Sapevo che la mia decisione sarebbe potuta essere fraintesa o interpretata come un atto di codardia. Ma non potevo permettere che il destino dei miei uomini fosse deciso da un inutile massacro in una battaglia senza speranza. Muoio volentieri per l’onore della bandiera e per i miei uomini. Affronto il mio destino con la ferma convinzione che la mia….
Questa lettera rifletteva perfettamente la profonda crisi interiore di un ufficiale di stampo tradizionale (scuola imperiale): Langsdorff scelse di sacrificare la propria vita per ripulire l’onore militare dall’accusa di aver “evitato il combattimento”, dimostrando a Hitler e al mondo che non aveva agito per paura della morte, ma solo per proteggere i suoi marinai.
La reazione di Adolf Hitler
La decisione di non combattere fino all’ultimo uomo e di autoaffondare la nave mandò Adolf Hitler su tutte le furie. Per il dittatore, la perdita della corazzata senza una “morte gloriosa” in battaglia rappresentava una devastante umiliazione psicologica e propagandistica di fronte al mondo, proprio all’inizio del conflitto.
Il commento sprezzante:
Quando ricevette la notizia dell’autoaffondamento e del successivo suicidio di Langsdorff, la reazione di Hitler fu fredda, acida e priva di qualsiasi empatia: “Avrebbe dovuto affondare l’Exeter“. Hitler riteneva che Langsdorff avesse il dovere di trascinare con sé sul fondo quante più navi britanniche possibile, indipendentemente dal massacro dei suoi marinai.

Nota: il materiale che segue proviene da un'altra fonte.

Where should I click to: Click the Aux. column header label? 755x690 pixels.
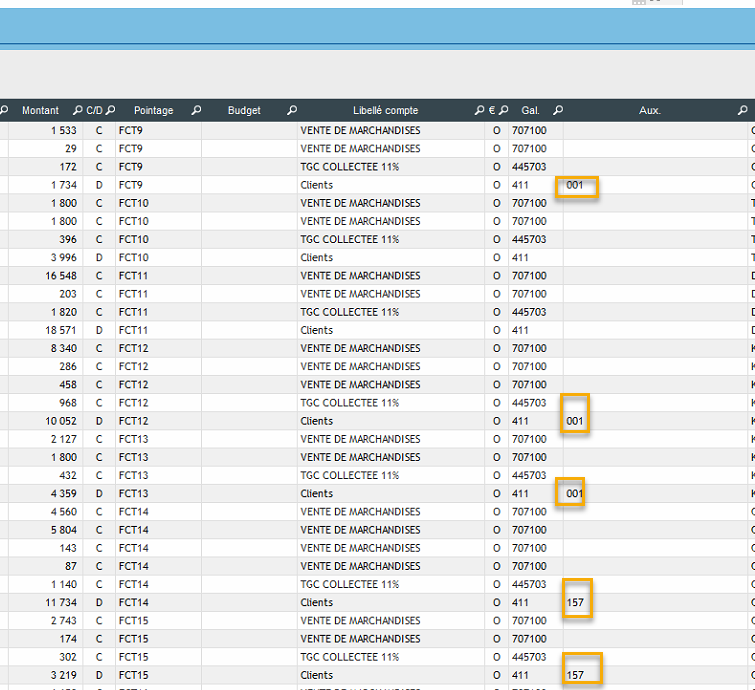(x=650, y=111)
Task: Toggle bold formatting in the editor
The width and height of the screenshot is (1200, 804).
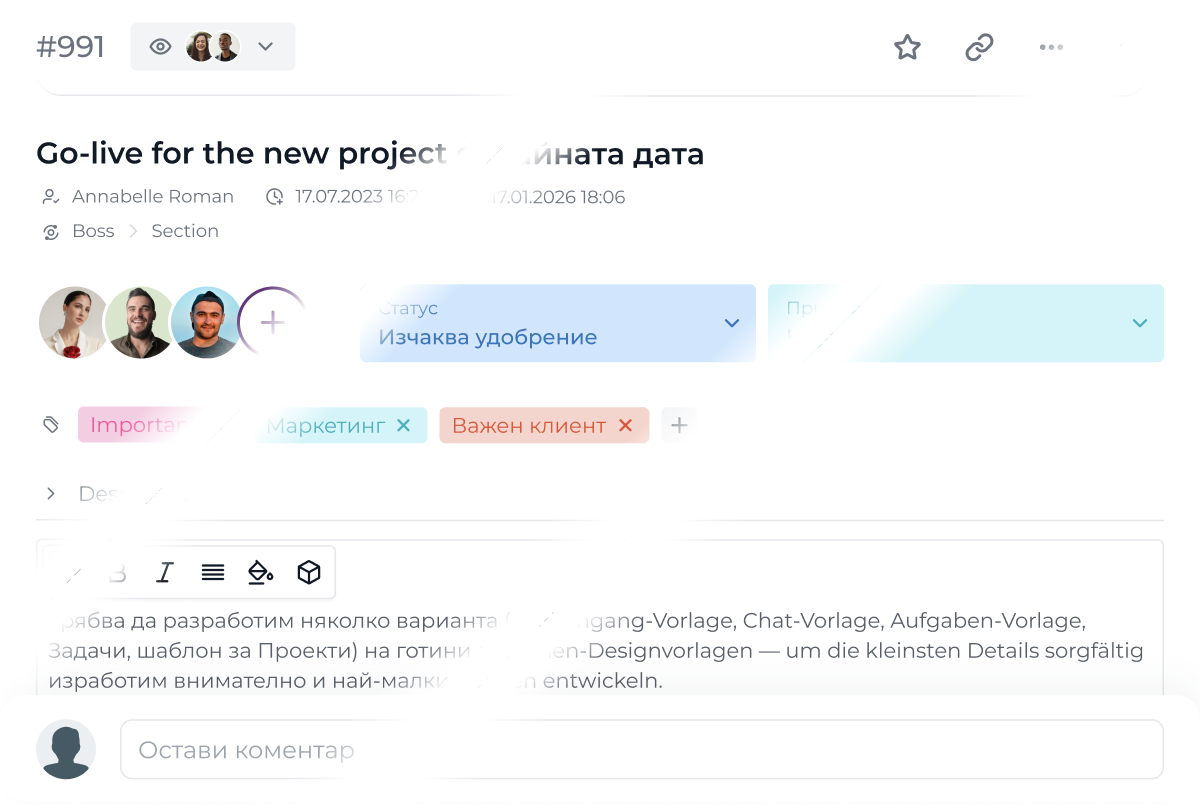Action: (x=117, y=572)
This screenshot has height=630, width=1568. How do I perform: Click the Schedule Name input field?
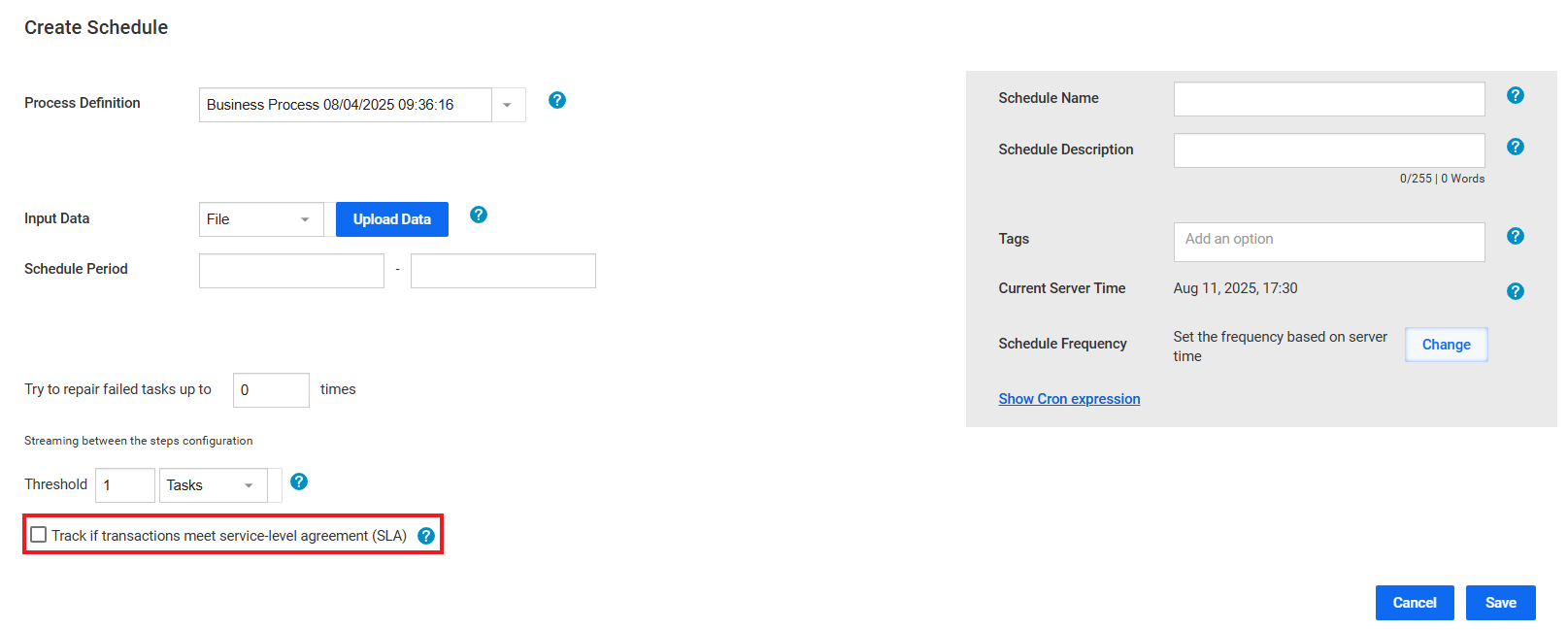(x=1329, y=99)
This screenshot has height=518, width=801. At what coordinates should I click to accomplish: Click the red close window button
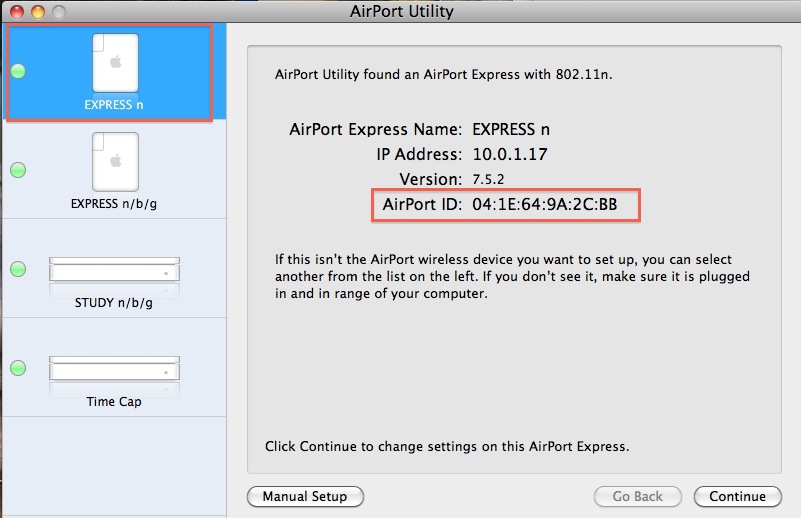tap(17, 11)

Il cambio delle regole d’onore:
Il suicidio del comandante non commosse i vertici del Terzo Reich. Al contrario, l’episodio spinse Hitler a modificare i regolamenti interni della Kriegsmarine. Da quel momento in poi, venne stabilito formalmente che nessuna nave da guerra tedesca avrebbe mai più dovuto autoaffondarsi per evitare il combattimento: i comandanti avevano l’ordine tassativo di lottare fino all’ultima.
Il funerale del comandante dell’Admiral Graf Spee, il capitano di vascello Hans Langsdorff, a Buenos Aires il 2.12.1939

L’equipaggio della corazzata tascabile tedesca Admiral Graf Spee salvato dal Capitano di Vascello Hans Langsdorff ammontava a circa 1.036 – 1.100 uomini. Il 17 dicembre 1939.
CONCLUSIONE
Molte navi sono affondate nella storia. Alcune a causa delle tempeste. Altre per errori umani. Altre ancora durante le guerre.

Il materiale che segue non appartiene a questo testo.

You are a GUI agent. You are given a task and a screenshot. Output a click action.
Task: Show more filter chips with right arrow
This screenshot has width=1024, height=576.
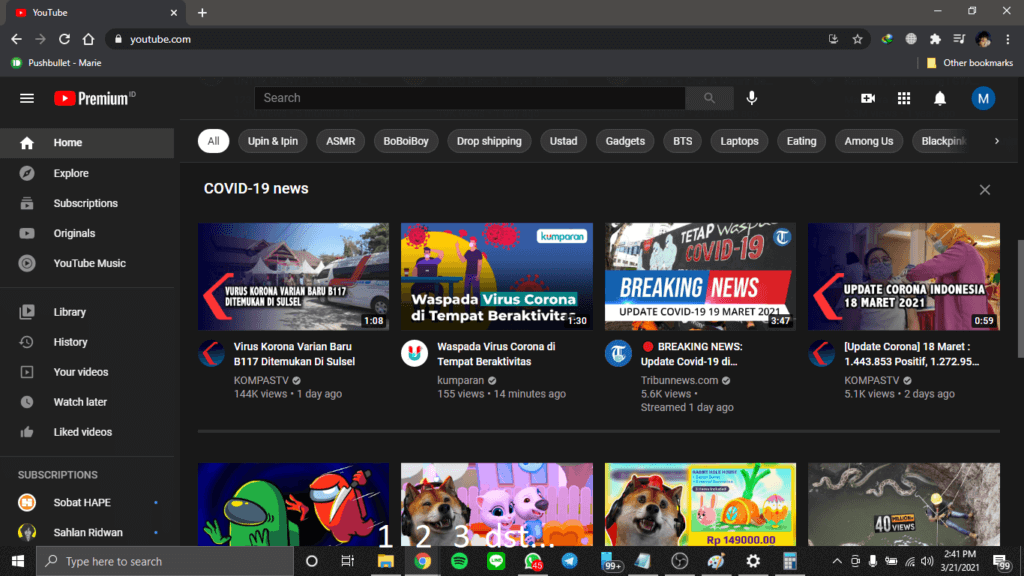(x=997, y=141)
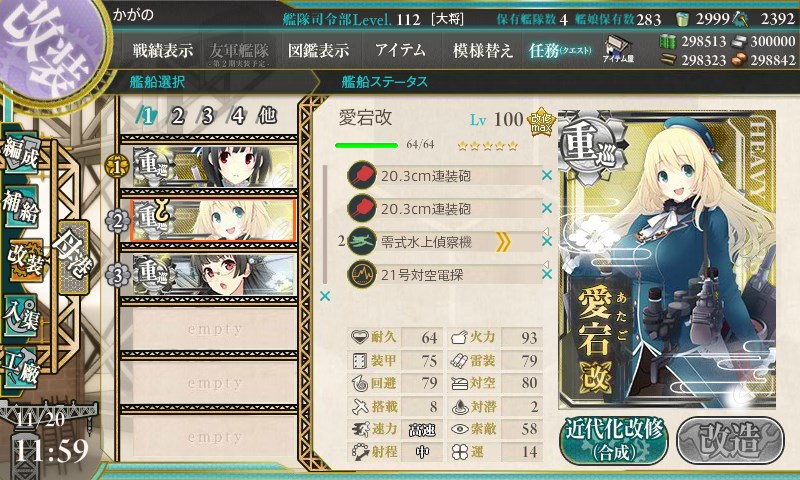Click the 近代化改修(合成) modernization button
Image resolution: width=800 pixels, height=480 pixels.
[614, 441]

La vicenda della Graf Spee continua però a essere ricordata per una ragione particolare.
Essa ci ricorda che il comando non consiste soltanto nel dare ordini. Consiste soprattutto nell’assumersi le conseguenze delle proprie decisioni.

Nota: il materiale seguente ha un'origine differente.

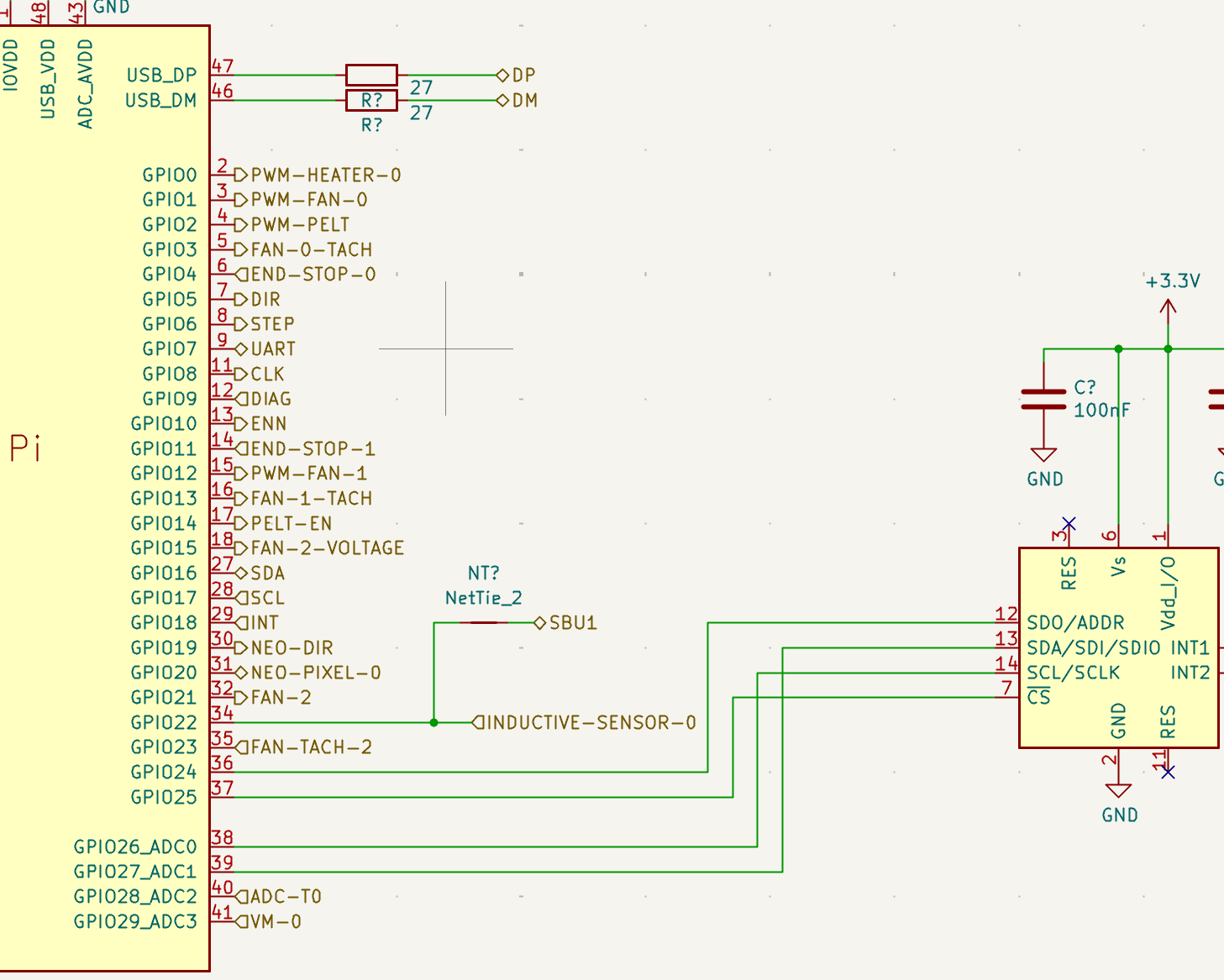Click the END-STOP-1 label
The image size is (1224, 980).
[312, 448]
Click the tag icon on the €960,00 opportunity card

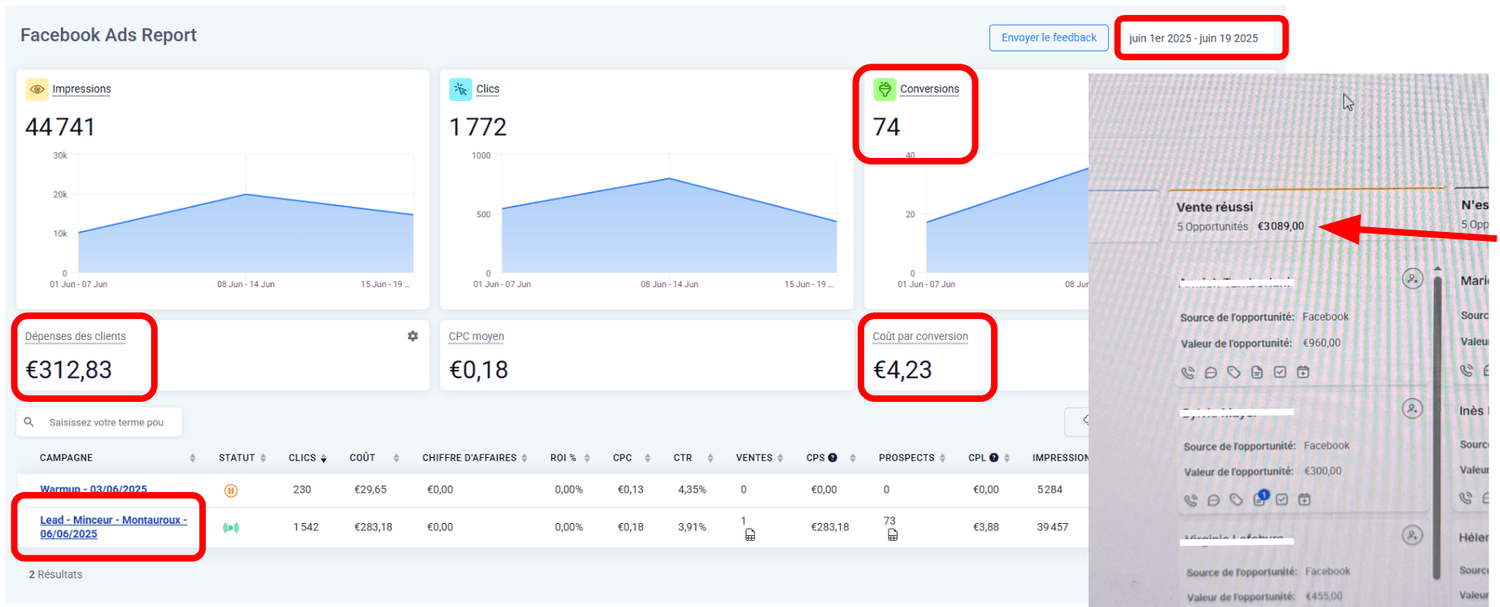pyautogui.click(x=1234, y=372)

Hans Langsdorff salvò oltre mille uomini rinunciando alla propria nave.
Successivamente ritenne di dover pagare personalmente il prezzo di quella scelta. Il suo gesto finale appartiene alla coscienza di un’altra epoca e può essere valutato in modi diversi.
Resta però una lezione che il mare insegna da sempre:
L’acciaio di una nave può essere ricostruito, la vita degli uomini no!
E forse è proprio per questo che, a distanza di oltre ottant’anni, il nome di Hans Langsdorff continua ancora oggi a navigare nella memoria della gente di mare.